いいアルファを自分の物にしたい。注目を浴びたい。溺れるようにしてアルファと身体の関係を持ちたい。そんな小早川の本質を見抜いていたからだ。
瀬尾のニュアンス的には、今も彼女が藪中に恋心を抱いているとでも言いたいのだろう。
(有り得ない……俺は、誉さんしかいらない)
冗談はやめてくれと言わんばかりに、藪中は苦笑いを浮かべたあと、愛してやまない番を想った。それだけて心は喜びに満ちた。
「まぁ、いいや。それより、このあと行くだろ?」
「うーん……どうしようかな」
瀬尾の問い掛けに藪中は渋った。
プレイ後は皆で飲みに行くといったコースが決まりとなっているのだが、今日は乗り気になれなかったのだ。壁に掛けられた時計を確認すると、二十一時半を過ぎていた。
(誉さん、もう仕事終わったかな……)
脳裏に誉の姿が過った。ここのところ、ゆっくり会う時間を持てなかっただけに、気持ちは募るばかりだった。
「瀬尾、悪いけど俺、今日は帰るよ」
気持ちはすぐに決まった。会いに行く以外にないと、誘いを断った藪中がコートを去ろうとする。

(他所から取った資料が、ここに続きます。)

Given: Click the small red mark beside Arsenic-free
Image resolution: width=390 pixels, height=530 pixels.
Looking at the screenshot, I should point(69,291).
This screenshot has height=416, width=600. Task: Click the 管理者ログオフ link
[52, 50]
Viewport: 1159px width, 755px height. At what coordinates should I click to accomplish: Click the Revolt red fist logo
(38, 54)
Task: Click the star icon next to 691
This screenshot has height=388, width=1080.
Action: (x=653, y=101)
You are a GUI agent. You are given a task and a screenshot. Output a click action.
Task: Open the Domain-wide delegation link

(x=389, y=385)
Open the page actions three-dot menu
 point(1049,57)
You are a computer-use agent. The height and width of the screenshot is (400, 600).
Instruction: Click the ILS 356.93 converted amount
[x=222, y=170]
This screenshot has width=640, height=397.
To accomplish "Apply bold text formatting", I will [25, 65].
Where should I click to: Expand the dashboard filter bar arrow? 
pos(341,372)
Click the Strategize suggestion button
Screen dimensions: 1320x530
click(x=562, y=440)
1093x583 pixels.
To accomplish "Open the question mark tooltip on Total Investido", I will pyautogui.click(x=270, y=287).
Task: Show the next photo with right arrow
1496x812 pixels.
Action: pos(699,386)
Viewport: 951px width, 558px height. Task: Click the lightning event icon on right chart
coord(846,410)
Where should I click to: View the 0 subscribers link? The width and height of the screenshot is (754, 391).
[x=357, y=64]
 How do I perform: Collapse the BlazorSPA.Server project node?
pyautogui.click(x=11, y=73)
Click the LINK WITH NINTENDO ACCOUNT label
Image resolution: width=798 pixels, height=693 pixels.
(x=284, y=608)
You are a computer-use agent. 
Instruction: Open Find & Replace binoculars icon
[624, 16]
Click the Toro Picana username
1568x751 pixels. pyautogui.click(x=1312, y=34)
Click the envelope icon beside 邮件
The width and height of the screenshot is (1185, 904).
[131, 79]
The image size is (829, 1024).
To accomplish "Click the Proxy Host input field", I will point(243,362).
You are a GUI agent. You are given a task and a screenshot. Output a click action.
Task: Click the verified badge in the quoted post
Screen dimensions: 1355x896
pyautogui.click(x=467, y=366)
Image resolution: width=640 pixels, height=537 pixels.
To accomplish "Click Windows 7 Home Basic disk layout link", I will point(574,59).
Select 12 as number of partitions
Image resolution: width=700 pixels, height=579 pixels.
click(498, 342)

「えっ、マジかよ!? ヤブには聞きたい事、山ほどあるのに!」
瀬尾が帰る事は認めないと言った風に食い付いてきた。
「聞きたい事?」
何をだと、尋ね返したところで、瀬尾はニヤリと口角を上げる。
「惚けるなよ。お前『番』を作ったんだって? 噂で聞いたぞ」
「そんなにも噂になってる? どこで聞いたんだよ」
特別隠しているつもりもないが、誉との事は、まだ大きく公表していない。
しかし、噂とはなんだと、藪中は疑問を投げかけた。